## EXERCISE BRIEF
Please copy the listing below line for line, leaving every character unchanged.

------------------------------------

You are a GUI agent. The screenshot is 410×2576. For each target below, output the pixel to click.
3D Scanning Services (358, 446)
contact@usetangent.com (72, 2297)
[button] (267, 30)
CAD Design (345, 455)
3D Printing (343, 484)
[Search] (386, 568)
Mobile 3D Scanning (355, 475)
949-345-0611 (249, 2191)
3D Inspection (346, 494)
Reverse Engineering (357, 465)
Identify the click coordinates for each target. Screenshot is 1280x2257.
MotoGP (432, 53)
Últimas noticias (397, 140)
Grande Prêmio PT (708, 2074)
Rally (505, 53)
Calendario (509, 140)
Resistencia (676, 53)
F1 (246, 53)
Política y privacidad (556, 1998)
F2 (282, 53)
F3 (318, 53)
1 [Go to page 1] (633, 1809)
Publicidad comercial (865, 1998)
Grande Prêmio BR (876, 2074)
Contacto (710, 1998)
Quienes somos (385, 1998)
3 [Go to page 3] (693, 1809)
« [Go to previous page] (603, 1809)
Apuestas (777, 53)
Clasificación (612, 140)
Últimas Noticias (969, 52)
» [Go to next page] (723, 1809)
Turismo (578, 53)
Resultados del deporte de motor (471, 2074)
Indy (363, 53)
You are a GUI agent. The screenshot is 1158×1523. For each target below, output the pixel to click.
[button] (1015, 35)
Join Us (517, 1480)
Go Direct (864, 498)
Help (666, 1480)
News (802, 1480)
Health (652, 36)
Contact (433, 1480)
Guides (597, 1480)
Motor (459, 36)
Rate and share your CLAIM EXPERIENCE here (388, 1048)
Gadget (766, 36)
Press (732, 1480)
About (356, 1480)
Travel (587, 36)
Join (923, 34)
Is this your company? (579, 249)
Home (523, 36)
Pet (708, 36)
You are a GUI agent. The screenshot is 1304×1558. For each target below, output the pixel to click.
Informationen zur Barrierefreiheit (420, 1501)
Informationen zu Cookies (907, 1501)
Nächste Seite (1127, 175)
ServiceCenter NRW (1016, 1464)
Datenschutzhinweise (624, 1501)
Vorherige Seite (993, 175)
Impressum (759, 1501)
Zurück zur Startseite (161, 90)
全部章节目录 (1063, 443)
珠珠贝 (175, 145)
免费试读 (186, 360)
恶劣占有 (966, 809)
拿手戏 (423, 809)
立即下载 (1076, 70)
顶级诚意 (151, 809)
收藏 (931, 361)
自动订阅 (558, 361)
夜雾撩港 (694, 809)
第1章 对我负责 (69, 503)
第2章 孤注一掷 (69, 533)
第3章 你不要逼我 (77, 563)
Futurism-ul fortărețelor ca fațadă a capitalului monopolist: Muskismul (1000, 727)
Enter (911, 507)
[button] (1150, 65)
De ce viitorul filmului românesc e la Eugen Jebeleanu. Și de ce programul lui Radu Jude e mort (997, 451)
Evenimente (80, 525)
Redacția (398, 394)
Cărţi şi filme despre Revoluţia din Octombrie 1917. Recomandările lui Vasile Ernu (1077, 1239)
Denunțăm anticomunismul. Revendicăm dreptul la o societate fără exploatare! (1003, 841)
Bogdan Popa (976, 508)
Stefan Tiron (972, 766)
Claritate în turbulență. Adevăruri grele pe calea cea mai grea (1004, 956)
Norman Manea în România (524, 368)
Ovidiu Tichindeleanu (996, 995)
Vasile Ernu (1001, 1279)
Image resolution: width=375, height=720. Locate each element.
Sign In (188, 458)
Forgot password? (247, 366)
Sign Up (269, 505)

------------------------------------

## COMPLETE RESPONSE
You are a GUI agent. The screenshot is 410×2576. For each target below, output the pixel to click.
3D Scanning Services (358, 446)
contact@usetangent.com (72, 2297)
[button] (267, 30)
CAD Design (345, 455)
3D Printing (343, 484)
[Search] (386, 568)
Mobile 3D Scanning (355, 475)
949-345-0611 (249, 2191)
3D Inspection (346, 494)
Reverse Engineering (357, 465)
Identify the click coordinates for each target. Screenshot is 1280x2257.
MotoGP (432, 53)
Últimas noticias (397, 140)
Grande Prêmio PT (708, 2074)
Rally (505, 53)
Calendario (509, 140)
Resistencia (676, 53)
F1 (246, 53)
Política y privacidad (556, 1998)
F2 (282, 53)
F3 (318, 53)
1 [Go to page 1] (633, 1809)
Publicidad comercial (865, 1998)
Grande Prêmio BR (876, 2074)
Contacto (710, 1998)
Quienes somos (385, 1998)
3 [Go to page 3] (693, 1809)
« [Go to previous page] (603, 1809)
Apuestas (777, 53)
Clasificación (612, 140)
Últimas Noticias (969, 52)
» [Go to next page] (723, 1809)
Turismo (578, 53)
Resultados del deporte de motor (471, 2074)
Indy (363, 53)
You are a GUI agent. The screenshot is 1158×1523. For each target below, output the pixel to click.
[button] (1015, 35)
Join Us (517, 1480)
Go Direct (864, 498)
Help (666, 1480)
News (802, 1480)
Health (652, 36)
Contact (433, 1480)
Guides (597, 1480)
Motor (459, 36)
Rate and share your CLAIM EXPERIENCE here (388, 1048)
Gadget (766, 36)
Press (732, 1480)
About (356, 1480)
Travel (587, 36)
Join (923, 34)
Is this your company? (579, 249)
Home (523, 36)
Pet (708, 36)
You are a GUI agent. The screenshot is 1304×1558. For each target below, output the pixel to click.
Informationen zur Barrierefreiheit (420, 1501)
Informationen zu Cookies (907, 1501)
Nächste Seite (1127, 175)
ServiceCenter NRW (1016, 1464)
Datenschutzhinweise (624, 1501)
Vorherige Seite (993, 175)
Impressum (759, 1501)
Zurück zur Startseite (161, 90)
全部章节目录 (1063, 443)
珠珠贝 (175, 145)
免费试读 (186, 360)
恶劣占有 (966, 809)
拿手戏 (423, 809)
立即下载 (1076, 70)
顶级诚意 (151, 809)
收藏 (931, 361)
自动订阅 (558, 361)
夜雾撩港 (694, 809)
第1章 对我负责 (69, 503)
第2章 孤注一掷 (69, 533)
第3章 你不要逼我 (77, 563)
Futurism-ul fortărețelor ca fațadă a capitalului monopolist: Muskismul (1000, 727)
Enter (911, 507)
[button] (1150, 65)
De ce viitorul filmului românesc e la Eugen Jebeleanu. Și de ce programul lui Radu Jude e mort (997, 451)
Evenimente (80, 525)
Redacția (398, 394)
Cărţi şi filme despre Revoluţia din Octombrie 1917. Recomandările lui Vasile Ernu (1077, 1239)
Denunțăm anticomunismul. Revendicăm dreptul la o societate fără exploatare! (1003, 841)
Bogdan Popa (976, 508)
Stefan Tiron (972, 766)
Claritate în turbulență. Adevăruri grele pe calea cea mai grea (1004, 956)
Norman Manea în România (524, 368)
Ovidiu Tichindeleanu (996, 995)
Vasile Ernu (1001, 1279)
Image resolution: width=375, height=720. Locate each element.
Sign In (188, 458)
Forgot password? (247, 366)
Sign Up (269, 505)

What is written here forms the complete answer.